DIRECTIONS
Give the records as a numbered list, starting with the line containing "You are a computer-use" and going on through the line containing "Action: (x=35, y=102)", with blank lines left out. Leave the pictures out of the answer.

###

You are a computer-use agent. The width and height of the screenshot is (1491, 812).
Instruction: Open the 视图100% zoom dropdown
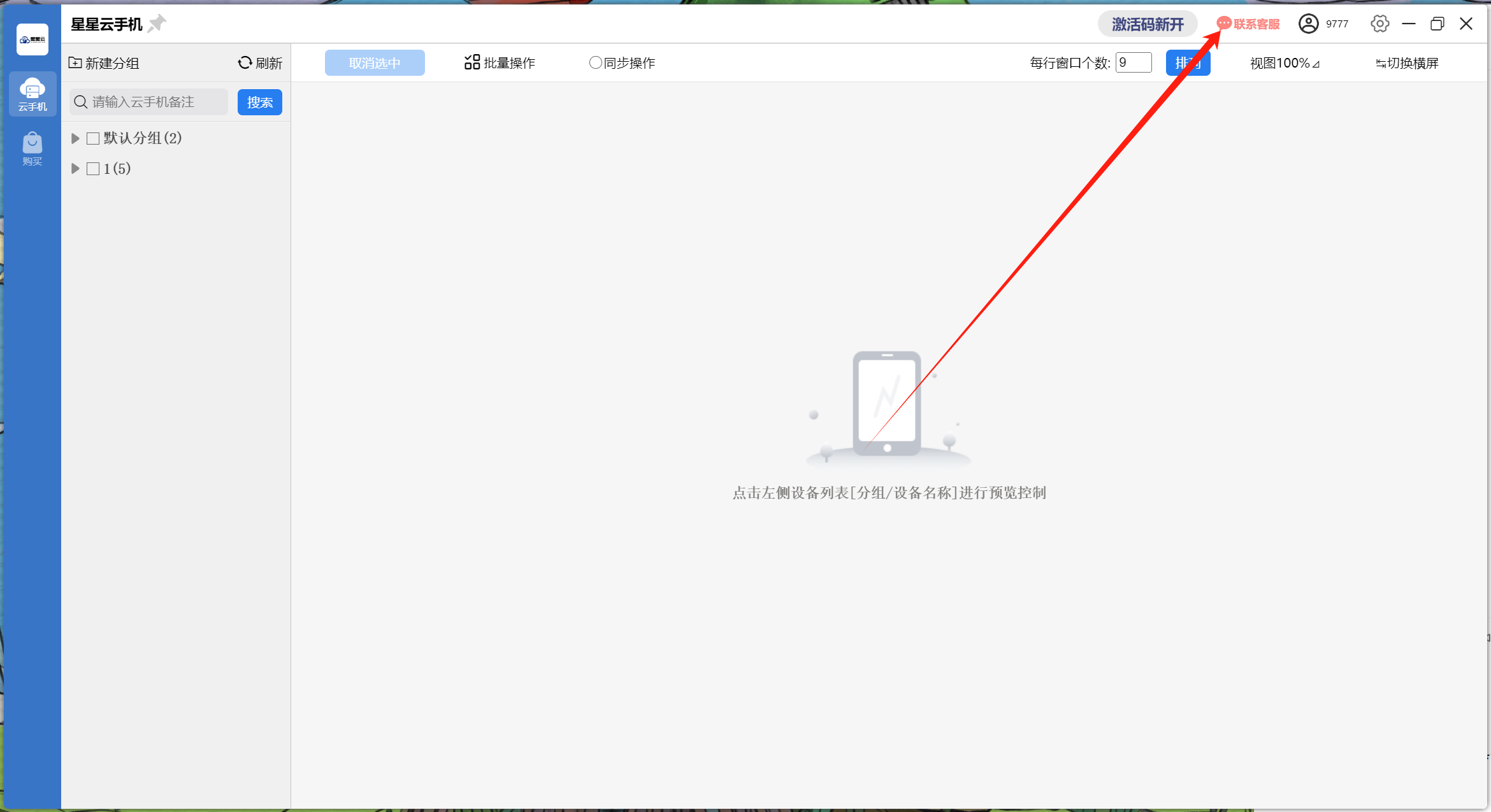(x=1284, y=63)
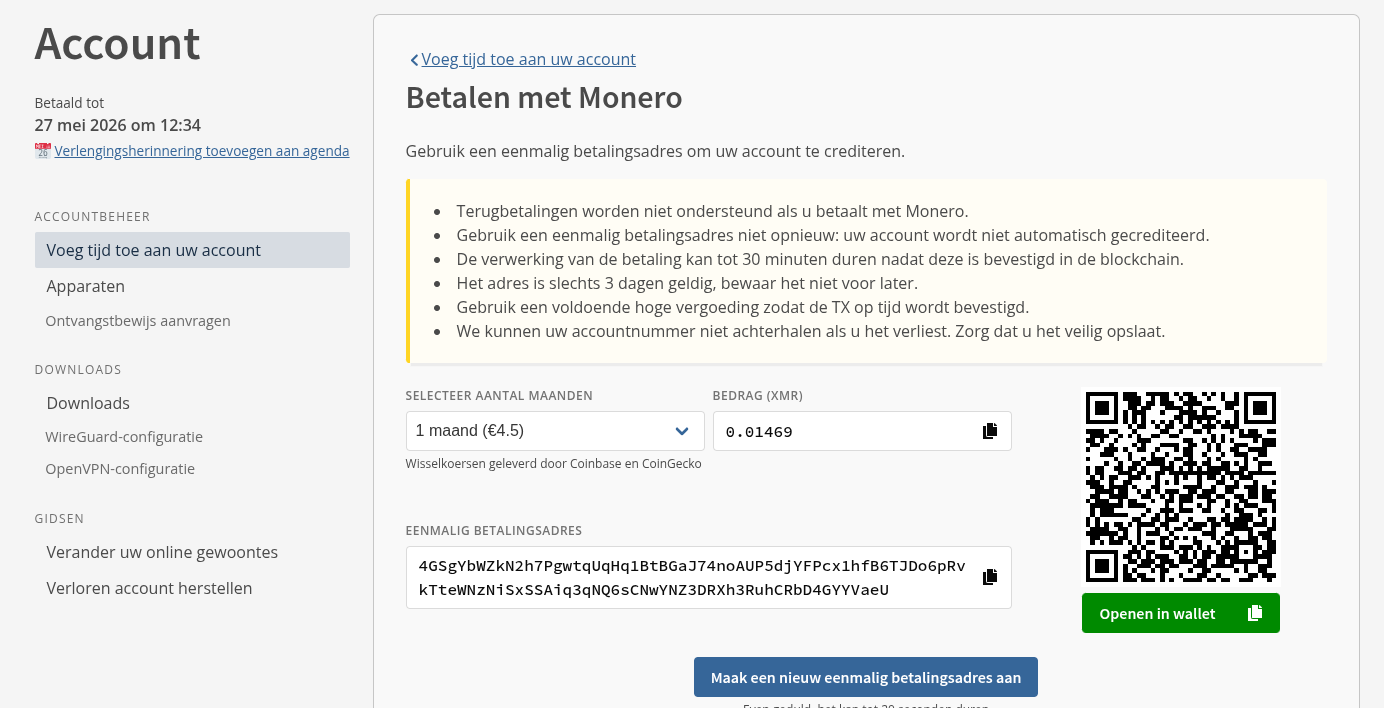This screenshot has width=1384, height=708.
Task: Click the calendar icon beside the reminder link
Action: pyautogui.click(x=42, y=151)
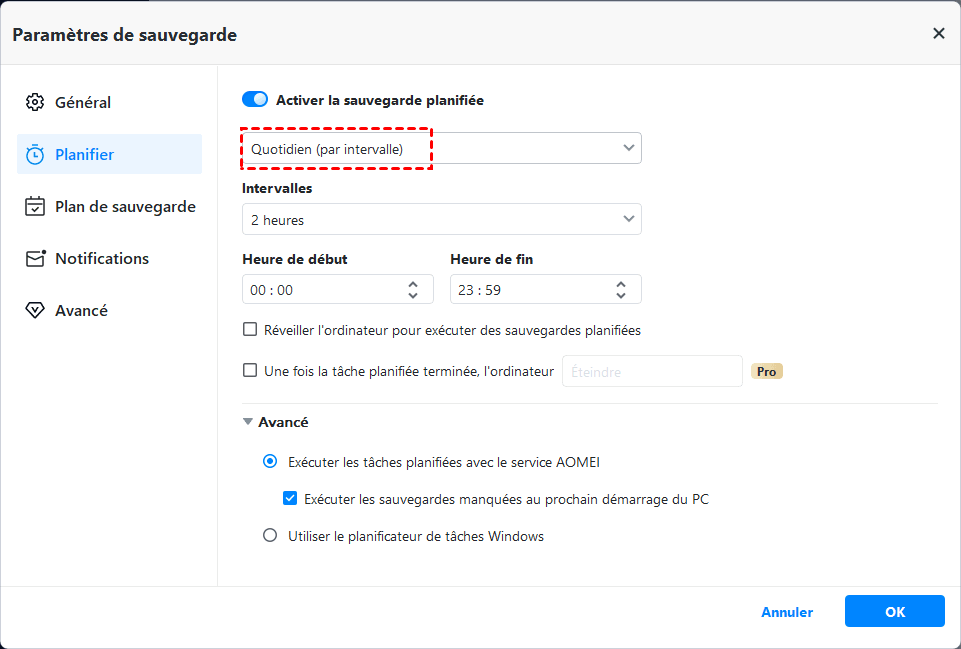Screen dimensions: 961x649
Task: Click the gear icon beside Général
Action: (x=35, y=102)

###

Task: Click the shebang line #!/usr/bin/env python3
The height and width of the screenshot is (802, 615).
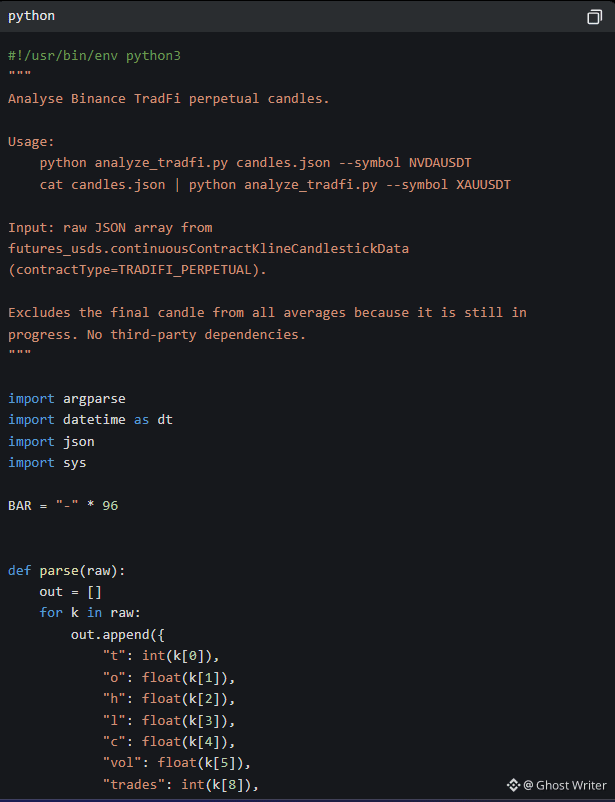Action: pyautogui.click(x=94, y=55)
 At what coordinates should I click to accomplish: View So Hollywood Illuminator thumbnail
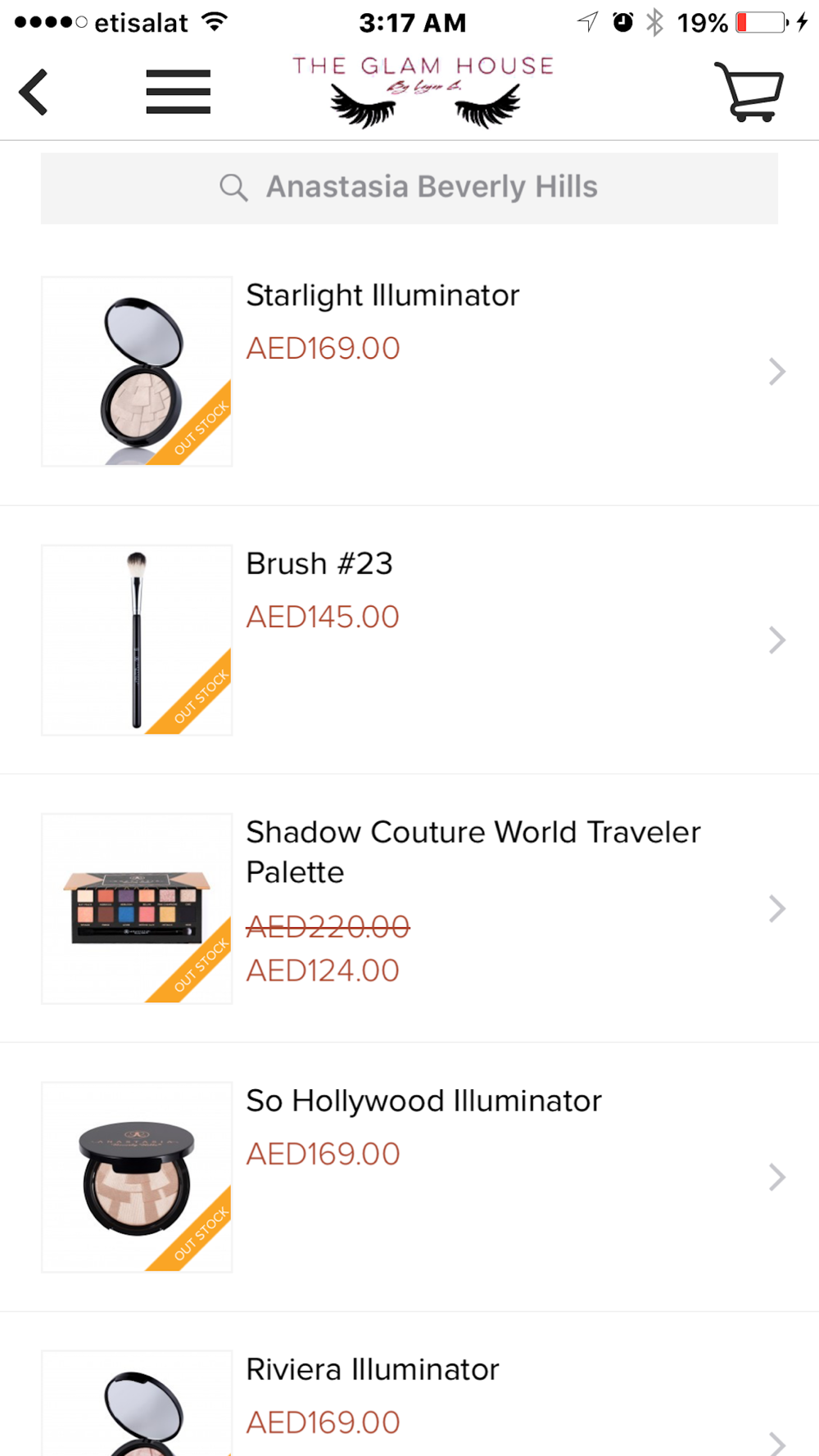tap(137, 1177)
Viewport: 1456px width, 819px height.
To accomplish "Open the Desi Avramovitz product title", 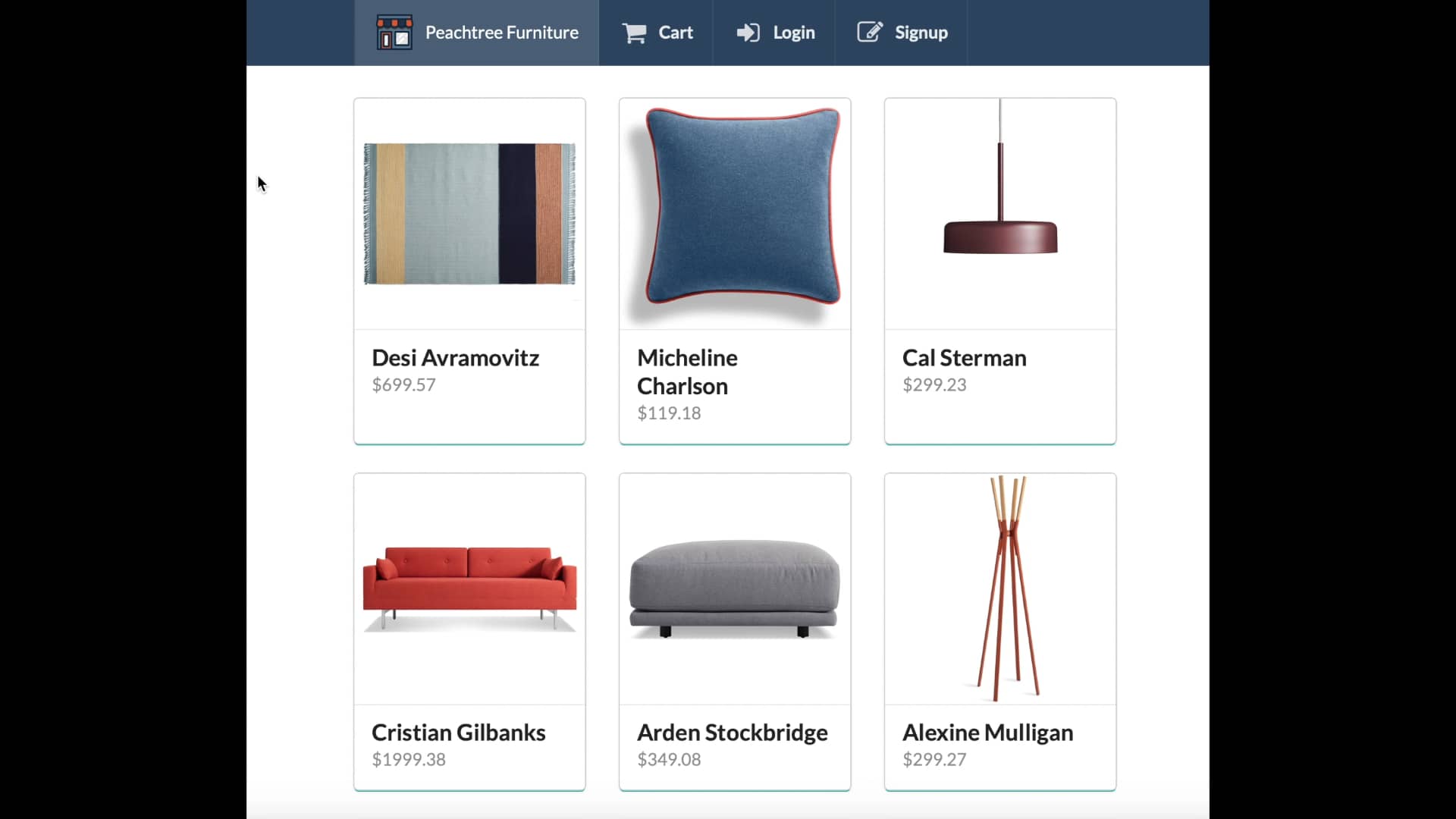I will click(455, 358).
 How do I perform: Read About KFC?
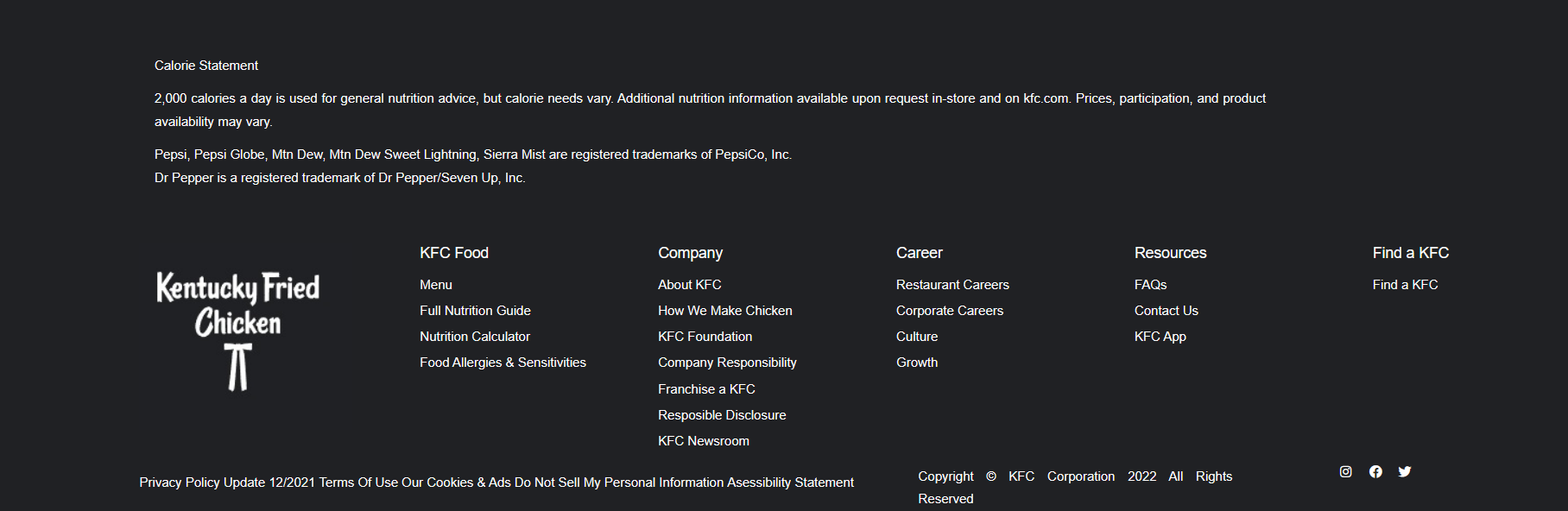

###

ANSWER TO THE PROBLEM
1. You are a computer-use agent. The width and height of the screenshot is (1491, 812).
2. Instruction: Open the 视图100% zoom dropdown
3. (x=1284, y=63)
4. This screenshot has width=1384, height=708.
5. Task: Click the calendar icon beside the reminder link
6. Action: pyautogui.click(x=42, y=151)
7. Screen dimensions: 961x649
8. Task: Click the gear icon beside Général
9. Action: (x=35, y=102)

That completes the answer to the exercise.